━━ DATA FOR PROCESSING

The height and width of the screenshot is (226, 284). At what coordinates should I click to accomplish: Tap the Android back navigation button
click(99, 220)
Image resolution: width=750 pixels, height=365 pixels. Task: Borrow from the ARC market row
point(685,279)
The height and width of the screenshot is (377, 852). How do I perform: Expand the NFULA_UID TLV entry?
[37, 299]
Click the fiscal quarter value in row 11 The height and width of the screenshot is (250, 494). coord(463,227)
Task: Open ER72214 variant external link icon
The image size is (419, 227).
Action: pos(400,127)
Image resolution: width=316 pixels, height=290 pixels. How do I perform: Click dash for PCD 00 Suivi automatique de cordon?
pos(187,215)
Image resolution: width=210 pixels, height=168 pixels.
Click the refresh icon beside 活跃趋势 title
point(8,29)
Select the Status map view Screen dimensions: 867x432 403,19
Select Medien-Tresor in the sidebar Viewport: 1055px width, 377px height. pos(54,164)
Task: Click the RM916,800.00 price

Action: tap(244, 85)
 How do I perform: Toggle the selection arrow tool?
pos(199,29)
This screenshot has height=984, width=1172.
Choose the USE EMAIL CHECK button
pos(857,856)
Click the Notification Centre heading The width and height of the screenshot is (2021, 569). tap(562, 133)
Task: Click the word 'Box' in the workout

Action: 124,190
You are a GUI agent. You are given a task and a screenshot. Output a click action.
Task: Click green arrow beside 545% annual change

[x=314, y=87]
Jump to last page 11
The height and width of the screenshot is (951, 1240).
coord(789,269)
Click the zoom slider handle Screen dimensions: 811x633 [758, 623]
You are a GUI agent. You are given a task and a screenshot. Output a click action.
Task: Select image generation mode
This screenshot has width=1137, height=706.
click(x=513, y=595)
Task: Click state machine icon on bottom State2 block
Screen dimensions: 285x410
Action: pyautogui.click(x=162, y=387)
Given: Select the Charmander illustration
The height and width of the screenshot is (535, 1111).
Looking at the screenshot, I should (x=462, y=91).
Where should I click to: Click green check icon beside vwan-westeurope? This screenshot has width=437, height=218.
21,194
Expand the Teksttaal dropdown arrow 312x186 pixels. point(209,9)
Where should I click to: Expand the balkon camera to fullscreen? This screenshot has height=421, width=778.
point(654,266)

━━━━

● BRIEF: In this exercise, you retype all of the data exactly as it appears above.

● ANSWER SECTION:
The height and width of the screenshot is (226, 284). At what coordinates should I click to accomplish: Tap the Android back navigation button
click(99, 220)
Image resolution: width=750 pixels, height=365 pixels. Task: Borrow from the ARC market row
point(685,279)
The height and width of the screenshot is (377, 852). How do I perform: Expand the NFULA_UID TLV entry?
[37, 299]
Click the fiscal quarter value in row 11 The height and width of the screenshot is (250, 494). coord(463,227)
Task: Open ER72214 variant external link icon
The image size is (419, 227).
Action: pos(400,127)
Image resolution: width=316 pixels, height=290 pixels. How do I perform: Click dash for PCD 00 Suivi automatique de cordon?
pos(187,215)
Image resolution: width=210 pixels, height=168 pixels.
Click the refresh icon beside 活跃趋势 title
point(8,29)
Select the Status map view Screen dimensions: 867x432 403,19
Select Medien-Tresor in the sidebar Viewport: 1055px width, 377px height. pos(54,164)
Task: Click the RM916,800.00 price

Action: tap(244, 85)
 How do I perform: Toggle the selection arrow tool?
pos(199,29)
This screenshot has height=984, width=1172.
Choose the USE EMAIL CHECK button
pos(857,856)
Click the Notification Centre heading The width and height of the screenshot is (2021, 569). tap(562, 133)
Task: Click the word 'Box' in the workout

Action: 124,190
You are a GUI agent. You are given a task and a screenshot. Output a click action.
Task: Click green arrow beside 545% annual change

[x=314, y=87]
Jump to last page 11
The height and width of the screenshot is (951, 1240).
coord(789,269)
Click the zoom slider handle Screen dimensions: 811x633 [758, 623]
You are a GUI agent. You are given a task and a screenshot. Output a click action.
Task: Select image generation mode
This screenshot has width=1137, height=706.
click(x=513, y=595)
Task: Click state machine icon on bottom State2 block
Screen dimensions: 285x410
Action: pyautogui.click(x=162, y=387)
Given: Select the Charmander illustration
The height and width of the screenshot is (535, 1111).
Looking at the screenshot, I should (x=462, y=91).
Where should I click to: Click green check icon beside vwan-westeurope? This screenshot has width=437, height=218.
21,194
Expand the Teksttaal dropdown arrow 312x186 pixels. point(209,9)
Where should I click to: Expand the balkon camera to fullscreen? This screenshot has height=421, width=778.
point(654,266)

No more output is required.